What to do
Pick out and copy every line of the data below that contains the word "Viewport".

····················

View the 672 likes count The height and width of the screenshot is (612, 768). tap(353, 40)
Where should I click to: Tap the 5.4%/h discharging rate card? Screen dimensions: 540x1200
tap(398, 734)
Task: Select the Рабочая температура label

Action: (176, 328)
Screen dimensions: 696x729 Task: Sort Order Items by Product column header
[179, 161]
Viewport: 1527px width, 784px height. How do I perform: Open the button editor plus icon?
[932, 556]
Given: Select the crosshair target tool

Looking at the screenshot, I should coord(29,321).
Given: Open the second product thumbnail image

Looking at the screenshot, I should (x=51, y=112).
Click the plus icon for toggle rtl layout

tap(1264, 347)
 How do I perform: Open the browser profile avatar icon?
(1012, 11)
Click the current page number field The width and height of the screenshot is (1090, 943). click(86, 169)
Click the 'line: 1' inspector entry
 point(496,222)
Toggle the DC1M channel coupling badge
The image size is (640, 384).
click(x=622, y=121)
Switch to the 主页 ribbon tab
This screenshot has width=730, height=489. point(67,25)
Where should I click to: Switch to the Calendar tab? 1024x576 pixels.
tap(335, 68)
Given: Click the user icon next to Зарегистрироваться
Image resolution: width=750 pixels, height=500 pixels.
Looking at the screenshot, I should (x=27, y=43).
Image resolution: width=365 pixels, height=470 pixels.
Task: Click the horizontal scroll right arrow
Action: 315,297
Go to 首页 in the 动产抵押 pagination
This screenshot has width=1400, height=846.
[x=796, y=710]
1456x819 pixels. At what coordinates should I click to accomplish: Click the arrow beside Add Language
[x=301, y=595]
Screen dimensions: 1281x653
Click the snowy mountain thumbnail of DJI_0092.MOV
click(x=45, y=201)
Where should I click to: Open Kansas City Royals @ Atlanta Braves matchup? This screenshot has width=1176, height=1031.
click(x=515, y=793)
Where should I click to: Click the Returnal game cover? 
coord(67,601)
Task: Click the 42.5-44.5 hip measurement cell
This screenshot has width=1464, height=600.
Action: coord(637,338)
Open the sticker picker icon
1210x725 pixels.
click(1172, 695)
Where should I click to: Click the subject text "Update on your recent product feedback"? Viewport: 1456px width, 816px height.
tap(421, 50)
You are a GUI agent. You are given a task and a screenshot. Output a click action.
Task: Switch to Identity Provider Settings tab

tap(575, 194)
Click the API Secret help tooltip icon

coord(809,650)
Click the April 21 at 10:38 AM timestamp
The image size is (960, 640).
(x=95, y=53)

····················

Full response
Viewport: 1527px width, 784px height. How do I perform: Open the button editor plus icon?
Where should I click to: Click the subject text "Update on your recent product feedback"? Viewport: 1456px width, 816px height.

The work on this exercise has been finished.